RECORDS TO USE START

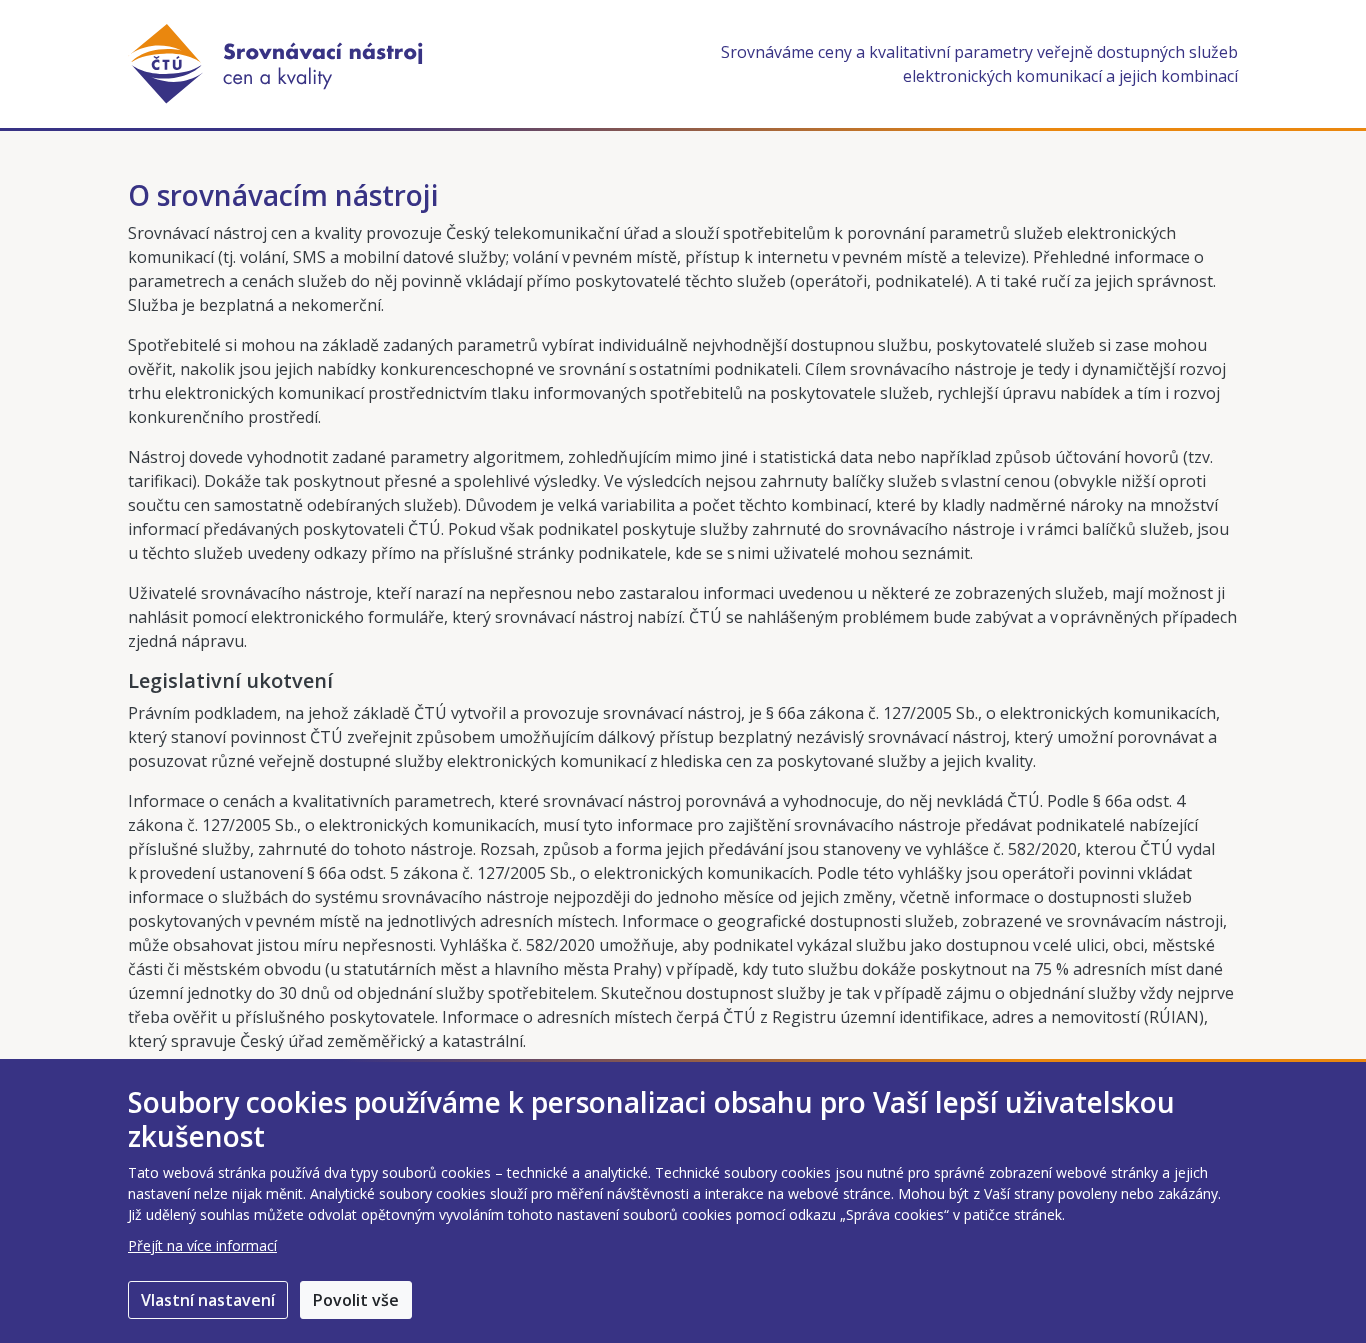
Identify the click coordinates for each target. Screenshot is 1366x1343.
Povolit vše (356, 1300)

RECORDS TO USE END
RECORDS TO USE START

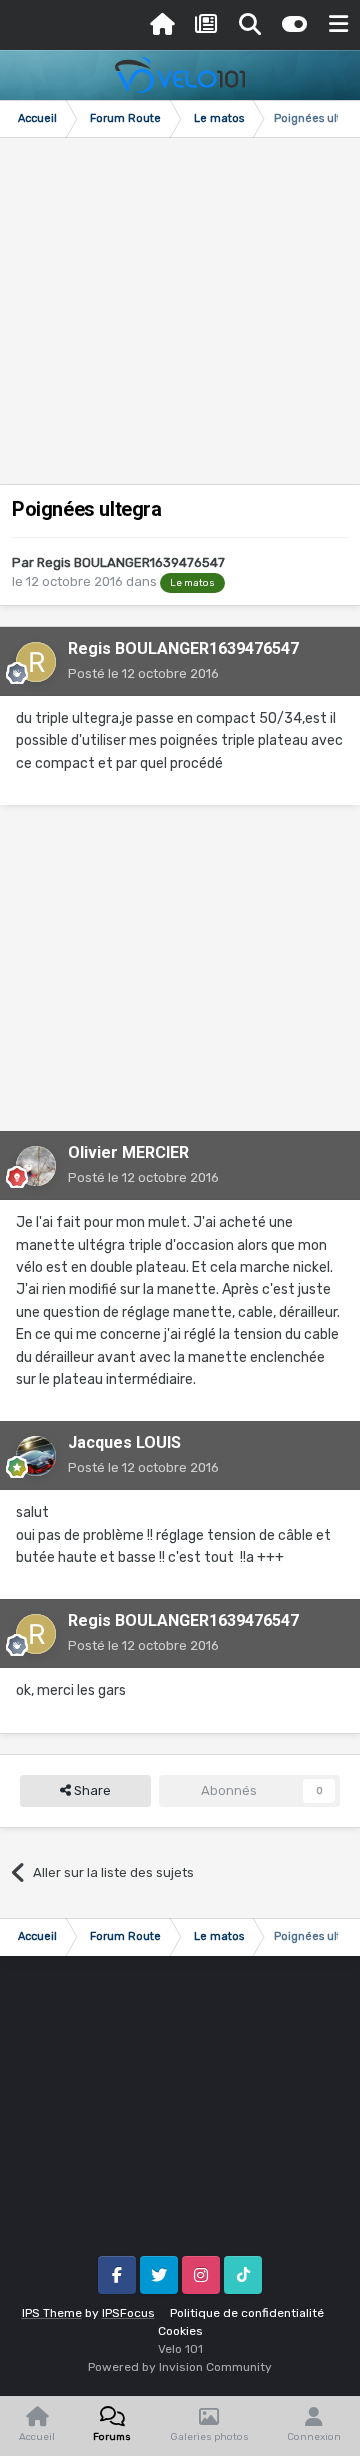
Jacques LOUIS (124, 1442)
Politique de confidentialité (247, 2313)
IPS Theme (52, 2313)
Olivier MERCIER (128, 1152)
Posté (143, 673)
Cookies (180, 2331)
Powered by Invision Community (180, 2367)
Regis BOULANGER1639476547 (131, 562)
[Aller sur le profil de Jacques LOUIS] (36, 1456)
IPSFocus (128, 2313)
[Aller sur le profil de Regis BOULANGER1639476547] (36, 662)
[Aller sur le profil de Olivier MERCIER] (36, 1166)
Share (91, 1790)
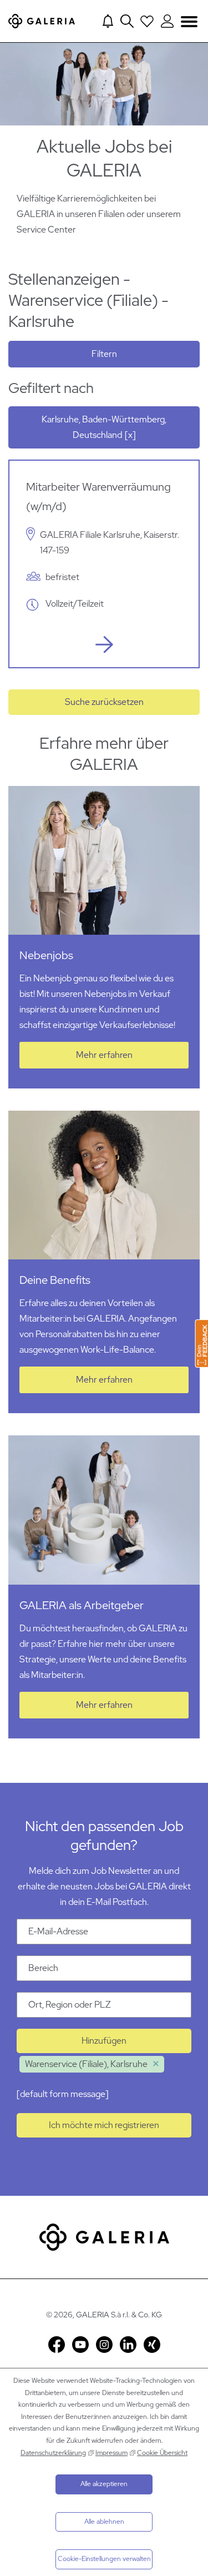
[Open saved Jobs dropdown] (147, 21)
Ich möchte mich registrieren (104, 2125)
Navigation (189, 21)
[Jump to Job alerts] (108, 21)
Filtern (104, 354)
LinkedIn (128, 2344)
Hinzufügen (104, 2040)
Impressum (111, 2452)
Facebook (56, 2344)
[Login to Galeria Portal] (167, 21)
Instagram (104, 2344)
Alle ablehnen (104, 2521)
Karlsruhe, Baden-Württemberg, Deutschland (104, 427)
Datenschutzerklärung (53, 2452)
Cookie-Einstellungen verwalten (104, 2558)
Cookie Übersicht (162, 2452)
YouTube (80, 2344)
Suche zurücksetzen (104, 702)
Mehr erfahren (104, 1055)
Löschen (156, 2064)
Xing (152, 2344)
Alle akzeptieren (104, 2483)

RECORDS TO USE END
RECORDS TO USE START

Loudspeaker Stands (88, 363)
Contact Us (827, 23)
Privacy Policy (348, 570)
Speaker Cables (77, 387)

RECORDS TO USE END

» **WHAT IS BEING ASKED**
Determine how many lines of the records contain the word "Olivier". Reply with the number by itself.

» **SOLUTION TO THE PROBLEM**
2